The 200km Kamaz Route, named after the Eastern European truck, is driven twice a week by a whisky assisted driver through areas still criss-crossed by mine belts. The truck is piled high with people and their possessions and covers the distance in one 24 hour thrash. So quite aside from the risk of being blown up, I could be written off by a drunk driver. I’m feeling a little reluctant but I am considering this option.
Mavinga is a prize because I would cross the Lomba River just north of the town. The river was a prize back in 1987 too. It is a natural buffer, a geographical stop-line for the defence of Mavinga. It was also the scene of probably the most trying day of my life. The place where I spent an entire day in the middle of some of the most intense fighting of the war and at times I thought I would die there. I didn’t die there, but many men did. I really want to see that river again. It seems an important part of what you might call my quest; maybe going there will help to put some of the ghosts to rest. But I won’t risk losing my life for the experience; one day of close shaves on the Lomba is enough for this lifetime.
Beyond Mavinga I still have no information so I don’t know whether I could continue south to the Namibian border. If I decide to take the risk of the Kamaz route I wouldn’t want to have to backtrack to Cuito by the same method. I want to be sure that I can keep on south from Mavinga.
Julian has also given me detailed information about an alternative route which would take me from Cuito to Ongiva, a town about 40km’s north of the Namibian border and another landmark for me. I think road might be passable by a forty-something on a bike, at least for most of the way. This might end up being the road I choose.

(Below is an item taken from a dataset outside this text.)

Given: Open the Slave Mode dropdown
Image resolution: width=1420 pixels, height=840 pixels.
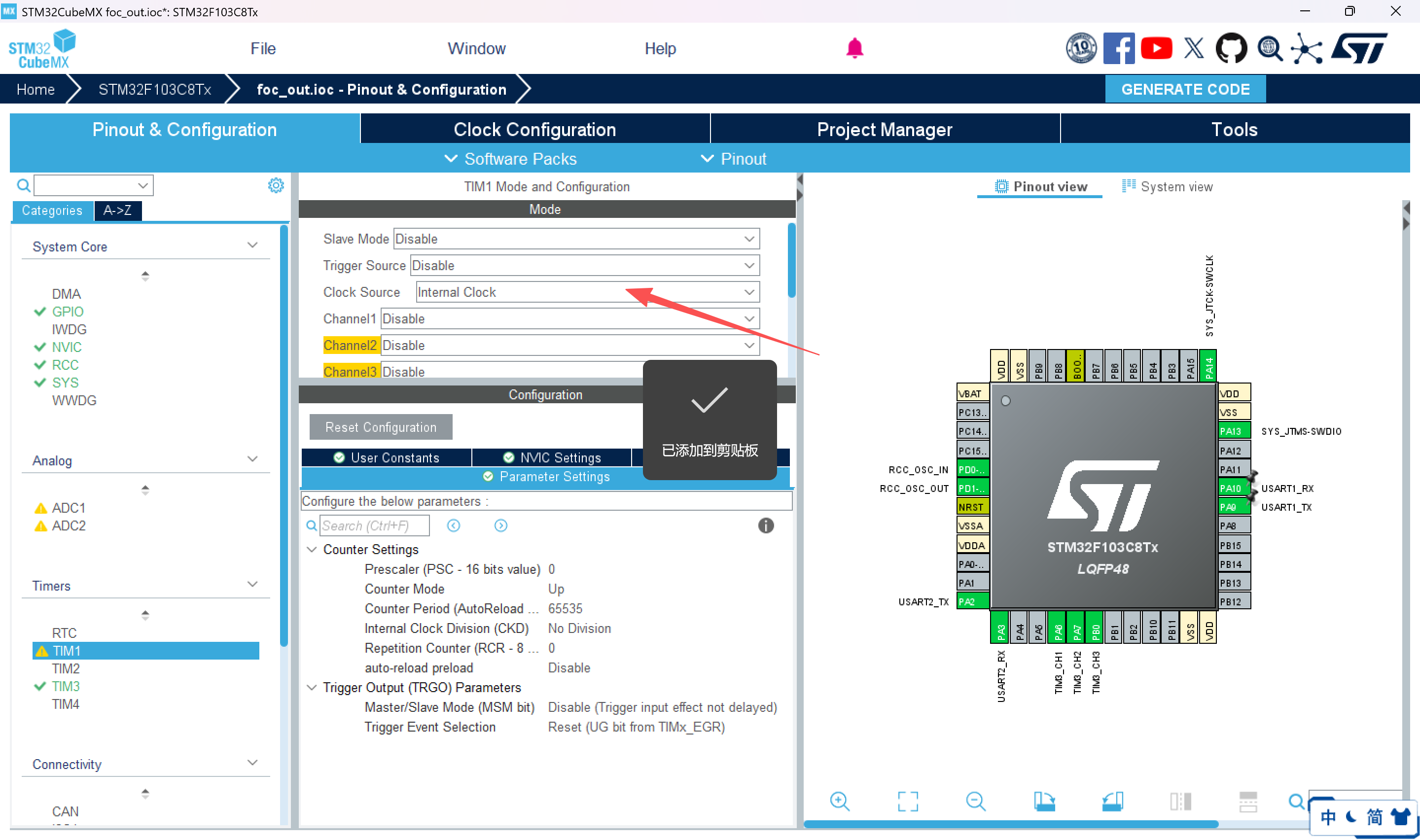Looking at the screenshot, I should [x=749, y=238].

As an aside, I was part of a small operation in mid-‘87 before the main invasion later that year, called Operation Benzine. Our mortar platoon, along with elements from the artillery, bombed FAPLA’S defensive positions around the town of Ongiva. As we drove up the Old Portuguese road towards the town, the front of our column was ambushed. Even though I was way back in the column, watching tracer bullets climb slowly into the night sky towards us and RPG rockets self-detonating up ahead was a frightening experience. I wrote in my journal: “...now I’ve tasted a bit of combat and I never want to experience it again...”. If only.